= EXERCISE INSTRUCTIONS =
What is needed is an exact copy of the records, with the images left out.
═══ RECORDS SUPPLIED ═══
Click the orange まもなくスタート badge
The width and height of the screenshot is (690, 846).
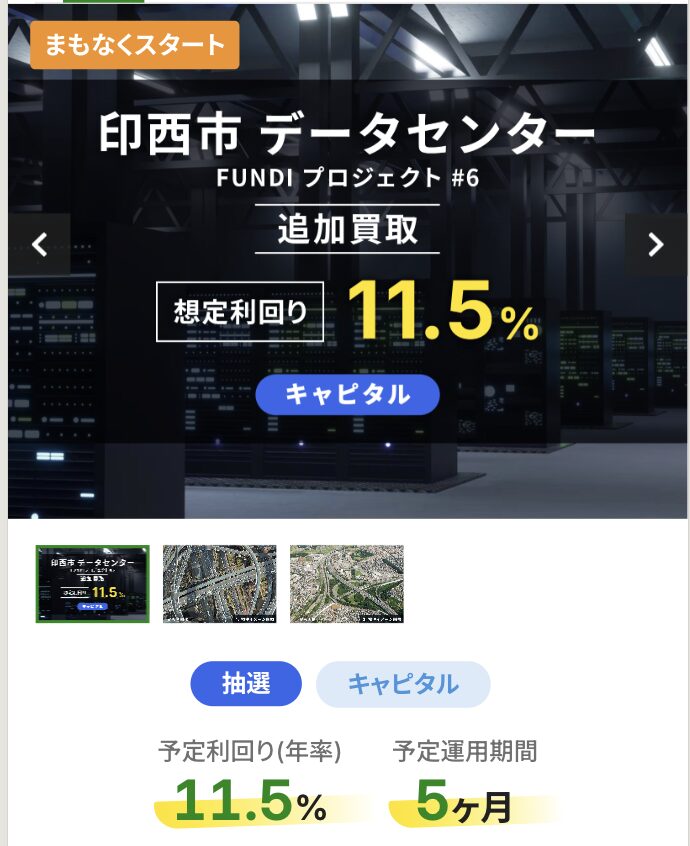point(134,45)
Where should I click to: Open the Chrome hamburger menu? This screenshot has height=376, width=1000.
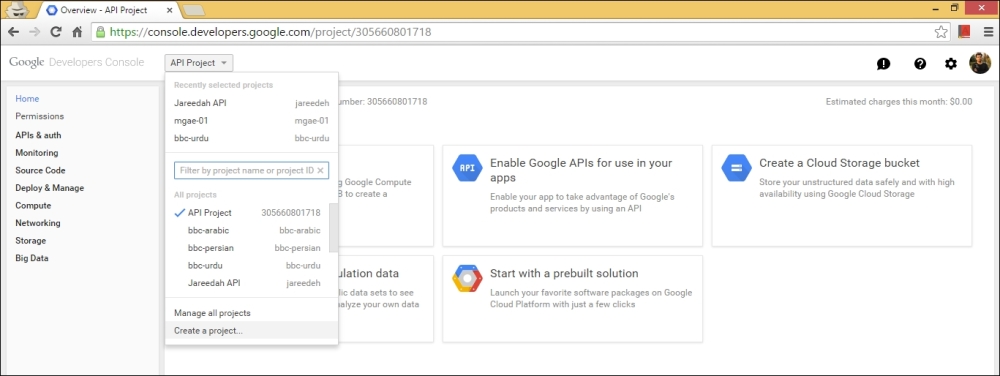coord(988,31)
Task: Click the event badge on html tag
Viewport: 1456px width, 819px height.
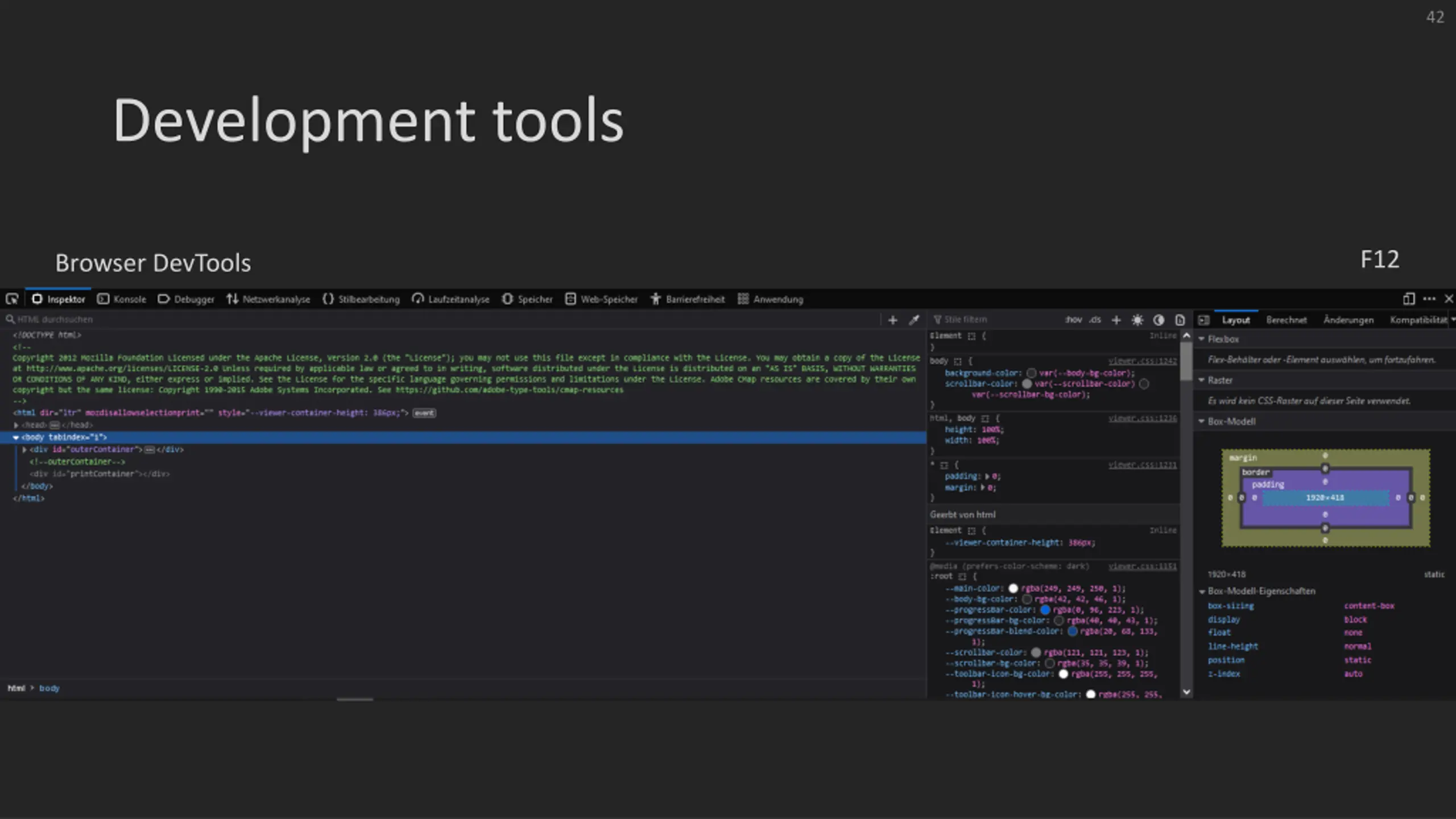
═══
= ANSWER FOR THIS EXERCISE =
Click the orange まもなくスタート badge
The width and height of the screenshot is (690, 846).
point(134,45)
Where should I click to: Open the Chrome hamburger menu? This screenshot has height=376, width=1000.
coord(988,31)
Task: Click the event badge on html tag
Viewport: 1456px width, 819px height.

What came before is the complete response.